FedEx always take you pack to destination. No matter under what circumstances...
Guy #1 on bus: Hey, isn't that your brother? What's he doing?
Guy #2 on bus: Yes... He's working for Discovery Channel now. He's plays Jesus Lizard on their wild life shows.
Leo. Good one with the Jesus Lizard. It does look like a low budget superhero movie.
Aquaman II - Jesus Lizard Boogaloo.
Hahahahah... Great E.
What about we take a time, write some plot and sell it to Fox. I've heard they buy anything...
In this era of reality shows and a channel for every hobby, the breakout star of the new "Scuba Channel" rushes to his first taping
Once they put on their 3D glasses the tour really got good.
I thought they were wearing Wonka Vision Goggles (tm).
Communism Fail.
Some Beijing Olympic events didn't get quite the coverage local villagers had expected.
This isn't quite how the bible described it...
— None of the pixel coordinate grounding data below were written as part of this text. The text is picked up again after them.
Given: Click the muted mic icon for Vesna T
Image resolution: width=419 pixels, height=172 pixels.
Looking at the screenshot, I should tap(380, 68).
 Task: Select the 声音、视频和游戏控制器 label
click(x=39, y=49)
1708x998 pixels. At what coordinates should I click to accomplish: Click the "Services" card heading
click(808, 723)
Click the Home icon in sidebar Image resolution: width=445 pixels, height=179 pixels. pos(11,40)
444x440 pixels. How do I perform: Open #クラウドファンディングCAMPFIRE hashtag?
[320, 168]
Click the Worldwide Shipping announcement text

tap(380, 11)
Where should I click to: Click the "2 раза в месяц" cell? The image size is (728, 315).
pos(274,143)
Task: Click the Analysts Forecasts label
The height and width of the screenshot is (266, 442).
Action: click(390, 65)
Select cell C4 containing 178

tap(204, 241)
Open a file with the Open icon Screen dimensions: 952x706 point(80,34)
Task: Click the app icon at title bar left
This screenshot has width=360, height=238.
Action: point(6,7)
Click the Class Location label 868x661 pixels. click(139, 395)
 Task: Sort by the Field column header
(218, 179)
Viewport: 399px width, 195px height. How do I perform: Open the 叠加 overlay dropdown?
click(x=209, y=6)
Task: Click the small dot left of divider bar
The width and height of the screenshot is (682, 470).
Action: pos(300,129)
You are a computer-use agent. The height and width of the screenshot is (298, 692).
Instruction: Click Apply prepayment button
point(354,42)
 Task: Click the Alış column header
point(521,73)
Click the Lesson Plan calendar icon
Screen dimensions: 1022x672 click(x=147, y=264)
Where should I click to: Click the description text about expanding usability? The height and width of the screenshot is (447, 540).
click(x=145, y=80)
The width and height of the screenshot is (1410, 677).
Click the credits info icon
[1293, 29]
With Li performing so well, the alternate team members knew it unlikely they would be demonstrating their 'hop, skip and dunk' skills anytime soon.
Blue tree frogman
Blue tree frogman
Does what ever a blue tree can
A live simulation of the new concept game, 'Mario and Luigi's Waterworld' wasn't as well received as Nintendo had hoped.
Due to budgetary constraints, the remake of 'Tora, Tora, Tora' might not be as realistic as the original. Here, director Midiro Hiryuoko simulates torpedo drop splashes for the film crew.
Chinese water polo really allows fans to get close to the action.
Jesus has come back!!!...but only for scuba lessons.
Looks like Jon Fishman finally learned how to Run Like an Antelope (that was for you Jeem)
Jesus is finally taking the wheel.
The new Crocodile Hunter exhibit is drawing larger than expected crowds at the Beijing Zoo.
Kevin Costner attempts his directorial comeback in a sequel to Waterworld and The Guardian: "Dances With Aquatic Public Transportation."
Everybody in the bus:
"The blue bus... is calling us...
Driver where you takin' us?"
Bus driver:
"Look! I told you! The lizard king himself came to welcome us"
Aquaman's idiot Cousin Marvin was always trying to get attention.
And to your left you'll see Jesus trying to sex up his miracles. STILL NOT IMPRESSED JESUS!!"
As is the case with most sequels, The Second Coming of Jesus did not live up to the original.
The truth about Aquaman's affair with the scuba instructor finally comes out.
I have already seen this episode, the purple ranger saves the children on the bus. You would think the Mighty Morphin Power Rangers could come up with something new.